The Eileen Hardy story part 2

Eileen Hardy Shiraz – flagship red of the Hardy Wine Company was introduced in 1973 to celebrate the 80th birthday of family matriarch, Eileen Hardy. That wine, a selection of the best McLaren Vale Shiraz from the 1970 vintage, still drinks well today.

What began as a birthday gift became a company flagship, despite significant style and quality changes across the years. As we saw last week, modern Eileen now brings together all that’s been learned in vineyard and winery in the 35 years since that first vintage.

Individual vineyard plots – mostly in McLaren Vale but including components from Clare, Padthaway and Frankland River — contribute small batches of varying style. These are all fermented separately and matured in French oak barrels separately until chief red-wine maker Paul Lapsley and his boss, Peter Dawson, assemble the final blend.

The current release 2001, for example, comes 88 per cent from McLaren Vale and 9 per cent from Frankland River with a splash from other regions – all matured in a variety of high quality French oak barrels.

It weighs in at a comparatively modest 13.6 per cent alcohol (some of our gun reds hit 14.5 or more) and is clearly a wine to cellar. The colour’s deep but not opaque and the aroma and flavour are built on bright, intense varietal character with a delicious savouriness. The structure is firm, tight and satisfying – a wine to reveal more as it ages for a decade or two.

From past tasting and a fresh look at the 1970 then the nineties vintages last week, I’d say the very early Eileens were wonderful and the eighties vintages lacklustre. During the nineties the style strengthened, especially towards the end of the decade. But in the new century Eileen appears to be settling into a consistent, fine, savoury style – epitomised to me by the glorious but not yet released 2002 vintage. This is jaw-dropping stuff.

The white flagship, Eileen Hardy Chardonnay is a jaw dropper, too. Made by chief white-wine maker, Tom Newton – with support from Peter Dawson – this is blazing new trails.

It’s a wine without boundaries. Newton and Dawson’s search for the best material began in 1986 in Padthaway – the company’s largest chardonnay resource – and widened over time to include Canberra, the Yarra Valley, Adelaide Hills and Tasmania.
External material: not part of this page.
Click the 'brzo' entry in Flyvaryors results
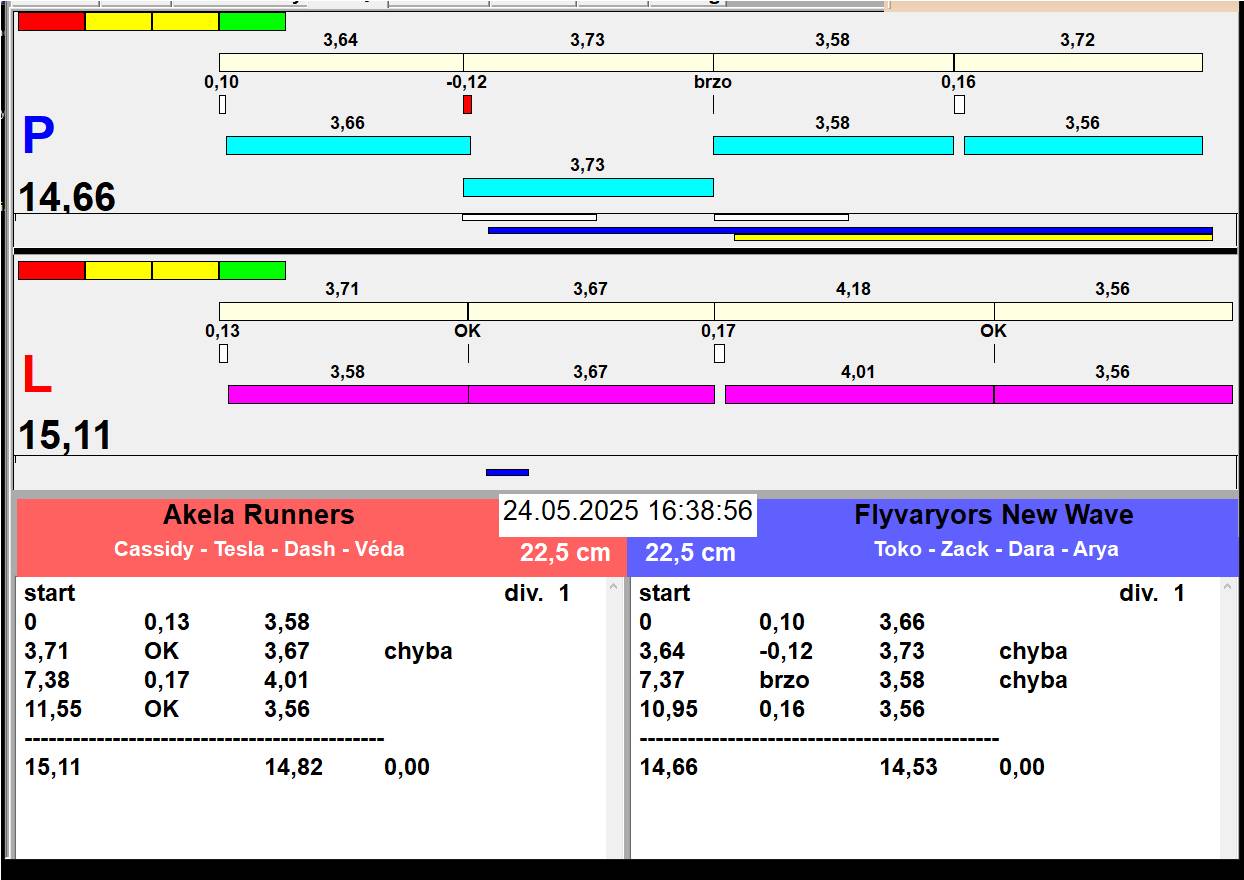The width and height of the screenshot is (1244, 880). [x=784, y=680]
Says Dawson, “we look for a good expression of chardonnay with intensity and the inherent structure to support oak fermentation, malolactic fermentation and oak maturation”.

What this means is that if you use the right grapes, a string of potentially intrusive winemaking practices are subsumed by the intense fruit flavour. The result is a beautiful, complex, dry, firmly structured wine capable of extended bottle ageing.

That the ‘right’ fruit is now sourced predominantly from Tasmania was partly an accident. A search for intensely flavoured, delicate chardonnay and pinot noir for sparkling wine, while successful, also revealed promising parcels of table wine material.

The first Tasmanian material was included in Eileen in 1999. So good was it, that in 2000, a particularly warm vintage in many cool regions, the proportion of Tasmanian fruit in the blend shot up to sixty five per cent – the remainder coming from the high, cool Hoddles Creek vineyard in the Yarra Valley.

Subsequent vintages retain a core of Tasmanian material combined with fruit from the Yarra Valley, Tumbarumba and the Adelaide Hills.

The current release 2002 is as good as Australian chardonnays gets.